Là encore, les sociétés internationales peuvent favoriser le changement en collaborant entre elles et avec les gouvernements pour réduire les risques et les coûts encourus par ceux qui font des affaires dans les pays les moins avancés, et en diffusant des informations sur les possibilités d’investissement dans ces pays.


Un autre domaine vital où les partenariats peuvent favoriser le changement dans les pays en développement est celui des technologies de l'information. J’ai créé un petit groupe de conseillers qui m’aide à trouver les moyens de réduire le « fossé numérique » actuel. Nombre d'entre eux sont ici aujourd’hui, et je tiens à leur adresser mes remerciements, ainsi qu’à tous ceux qui ont accepté de collaborer avec moi dans ce domaine qui revêt, à mon avis, une importance cruciale pour l’avenir de nombreux pays pauvres.


Le rôle mobilisateur des hauts responsables du monde des affaires est tout aussi important.

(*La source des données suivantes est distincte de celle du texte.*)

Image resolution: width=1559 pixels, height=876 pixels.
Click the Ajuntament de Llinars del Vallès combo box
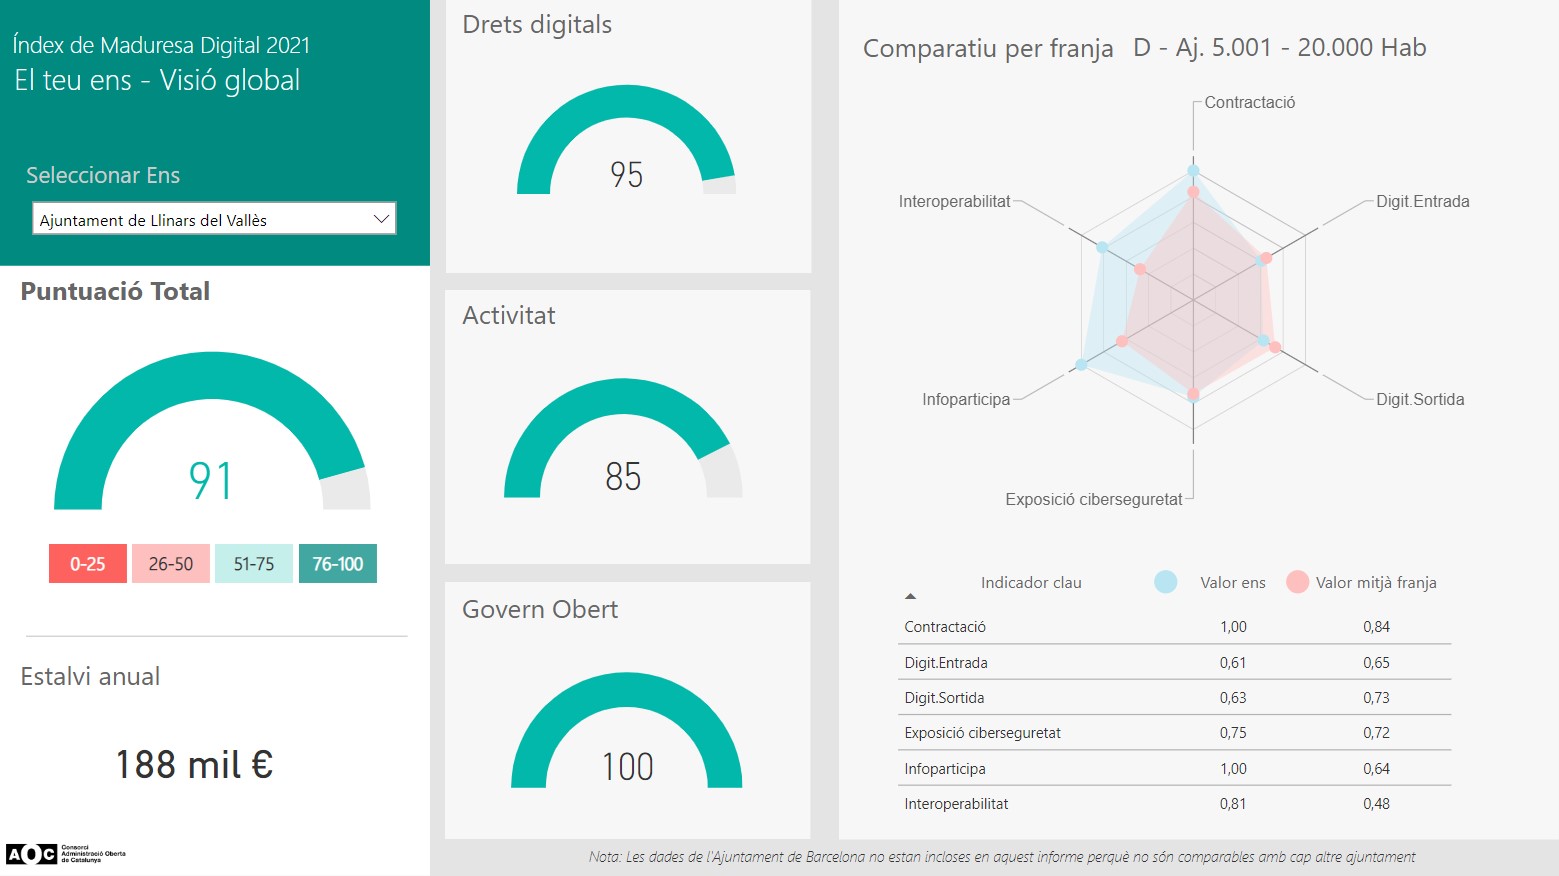click(x=200, y=219)
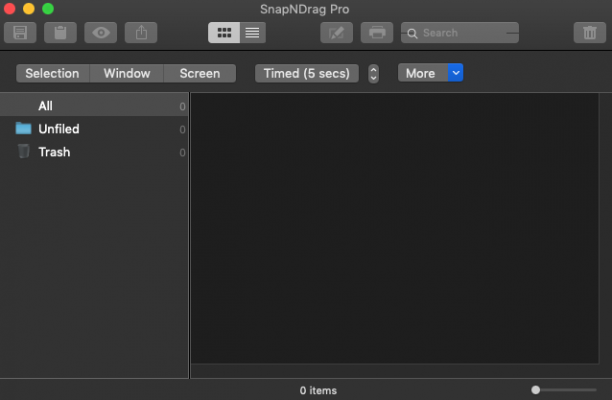Open the share icon menu
612x400 pixels.
pyautogui.click(x=141, y=33)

Pour participer plus pleinement à l’économie mondiale, les pays en développement doivent avant tout bénéficier des mesures suivantes :


•     Un allègement plus rapide et plus généreux de la dette;


•     Une augmentation de l’aide publique au développement, qui vise tout particulièrement à attirer davantage d’investissements dans les pays pauvres;


•     Et l’ouverture totale des marchés des pays riches aux produits des pays pauvres.


Ces rôles sociaux plus larges de partenaire et de force mobilisatrice sont relativement nouveaux pour les grandes entreprises, mais ils ne peuvent plus être considérés comme distincts des pratiques habituelles du monde des affaires ni être réduits à une question de philanthropie. Les entreprises sont en train de prendre conscience du fait que la mondialisation des marchés doit avoir pour pendant la mondialisation de la notion de responsabilité sociale des sociétés et sa mise en pratique. Et elles s’aperçoivent de plus en plus qu’en fin de compte, en faisant le bien elles font aussi des profits.

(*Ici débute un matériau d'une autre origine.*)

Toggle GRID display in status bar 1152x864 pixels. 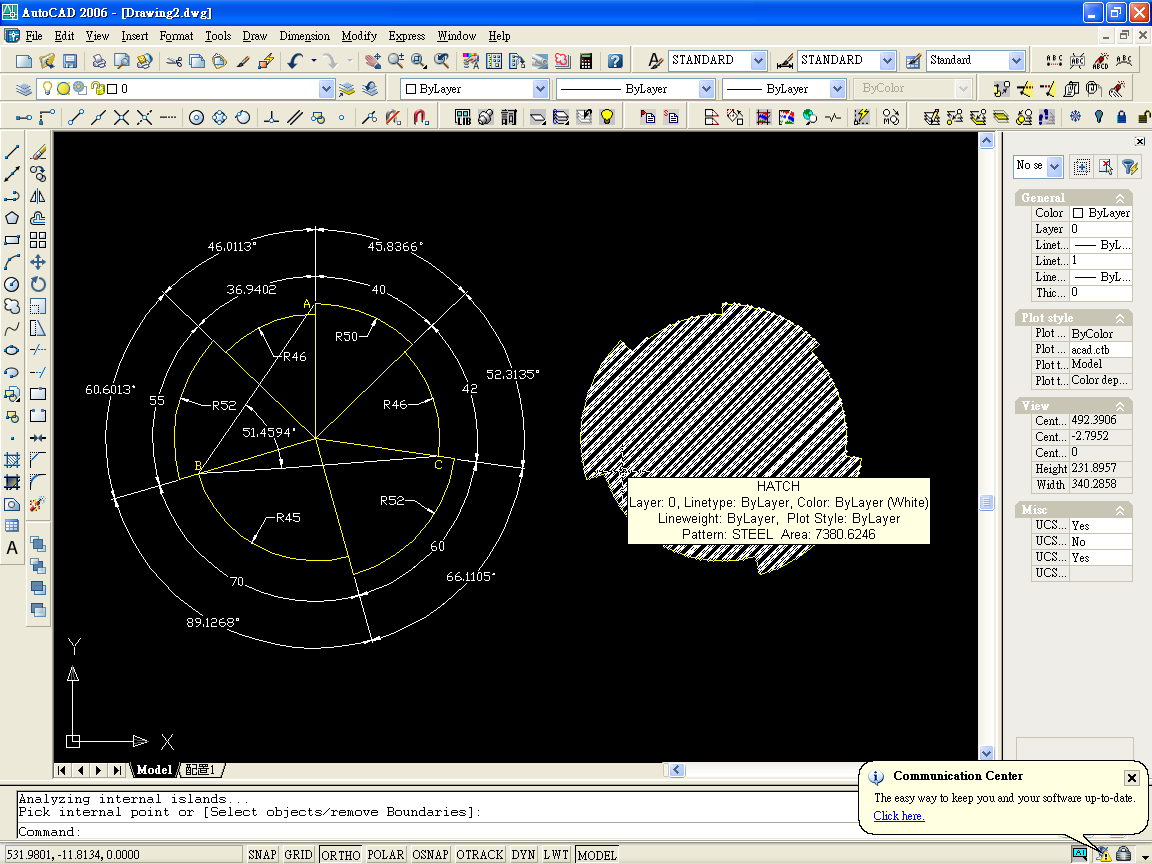point(298,855)
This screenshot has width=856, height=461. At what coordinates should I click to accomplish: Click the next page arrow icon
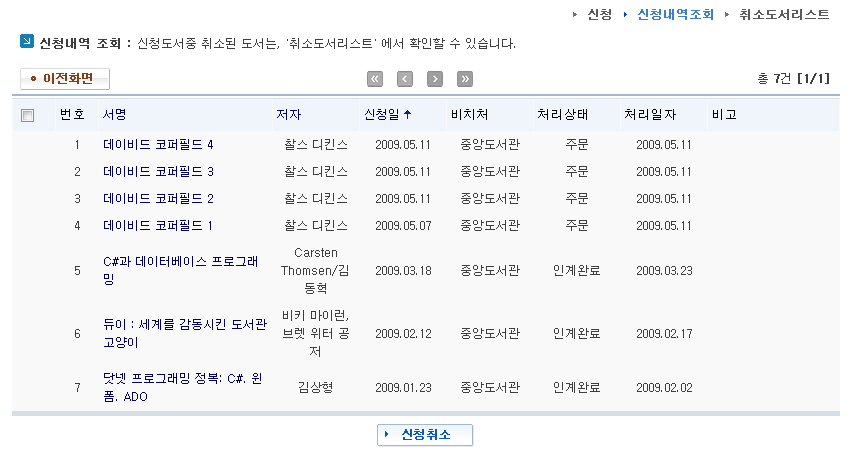click(435, 79)
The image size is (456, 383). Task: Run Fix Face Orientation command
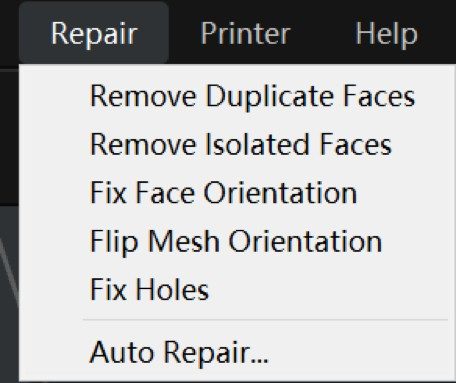click(233, 193)
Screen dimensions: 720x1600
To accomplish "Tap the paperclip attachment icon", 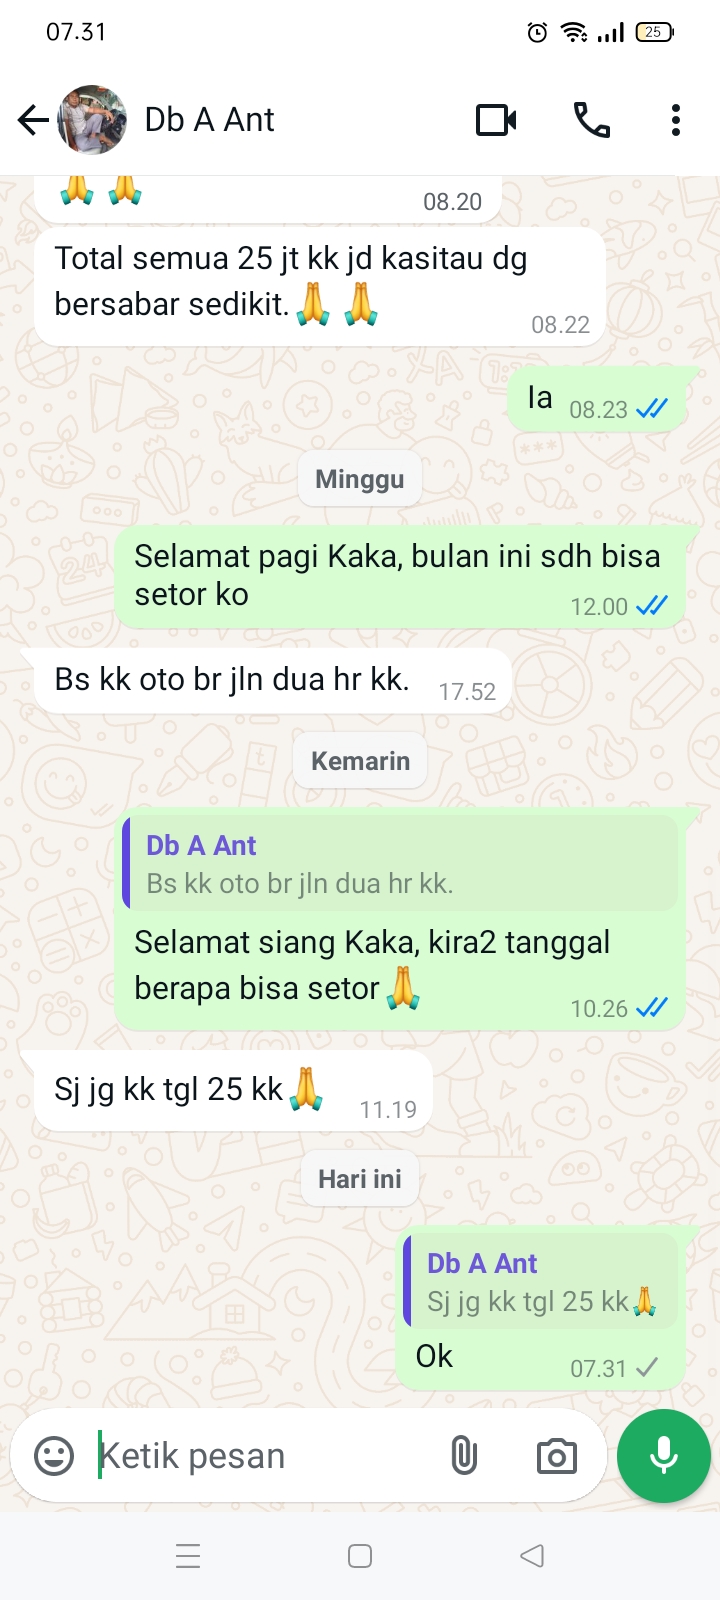I will (x=464, y=1455).
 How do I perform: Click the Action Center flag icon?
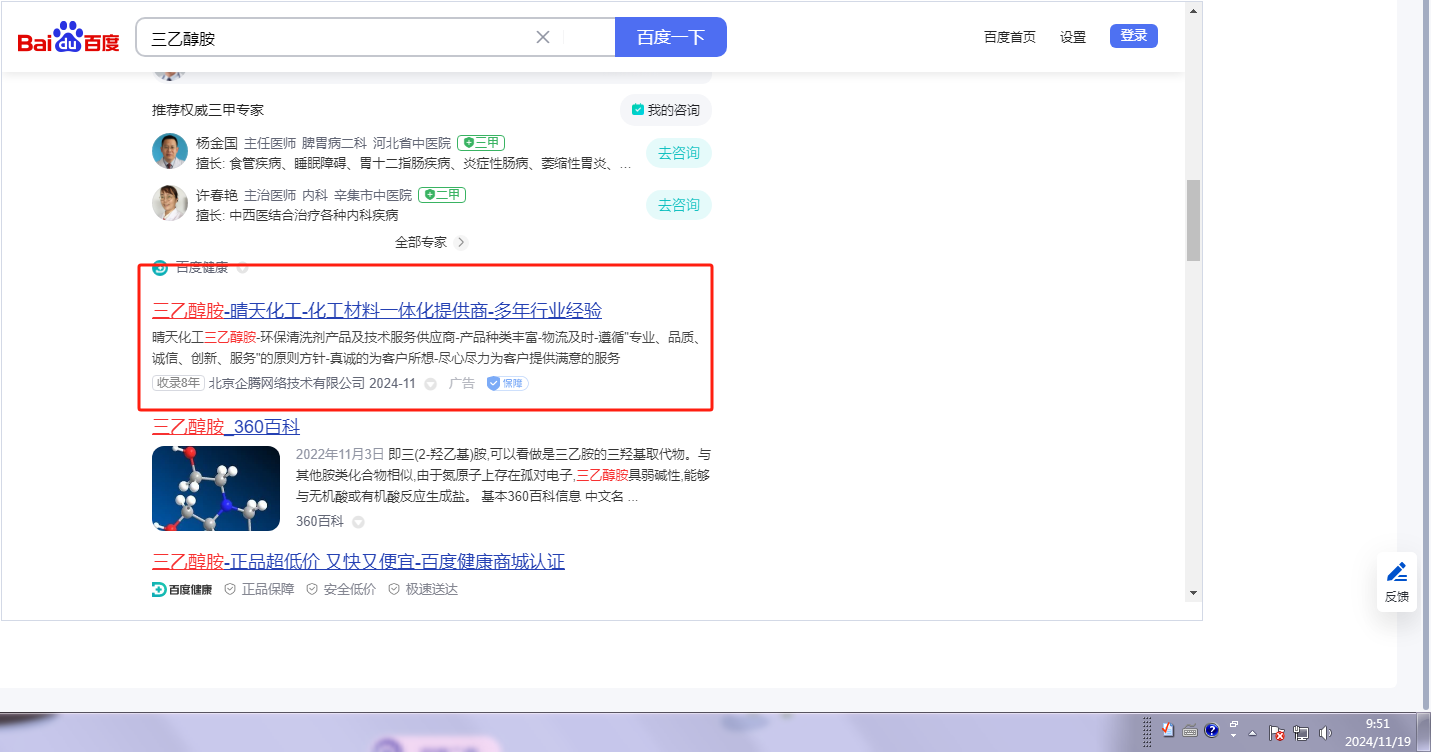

En d’autres termes, pour remédier à la fragilité de la mondialisation dont j’ai déjà parlé - laquelle remet directement en cause la conception que se font les entreprises de leur intérêt propre - il faut que vous acceptiez non seulement les possibilités que vous offre la mondialisation, mais aussi que vous assumiez les obligations qui en découlent.

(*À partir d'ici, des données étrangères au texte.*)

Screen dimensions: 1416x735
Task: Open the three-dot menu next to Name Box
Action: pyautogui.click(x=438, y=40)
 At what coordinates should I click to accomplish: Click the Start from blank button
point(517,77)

De fait, vous tous, représentants du monde des affaires aussi bien que des organisations de la société civile, vous devez prendre conscience du fait que vous êtes à l’avant-garde du processus qui conduira à l’avènement de la société mondiale de demain, dans laquelle les marchés doivent certes être ouverts mais doivent aussi obéir à des règles fondées sur des valeurs communes et sur la solidarité mondiale. Vous êtes les premiers vrais citoyens du monde, et de vos actions et de votre mobilisation dépendent le sens que prendra cette expression et la possibilité qu’auront tous les êtres humains, riches ou pauvres, de bénéficier des avantages de la mondialisation.


Pour ce faire, mes amis, vous pouvez compter sur mon soutien sans réserve ainsi que sur celui de l’Organisation des Nations Unies!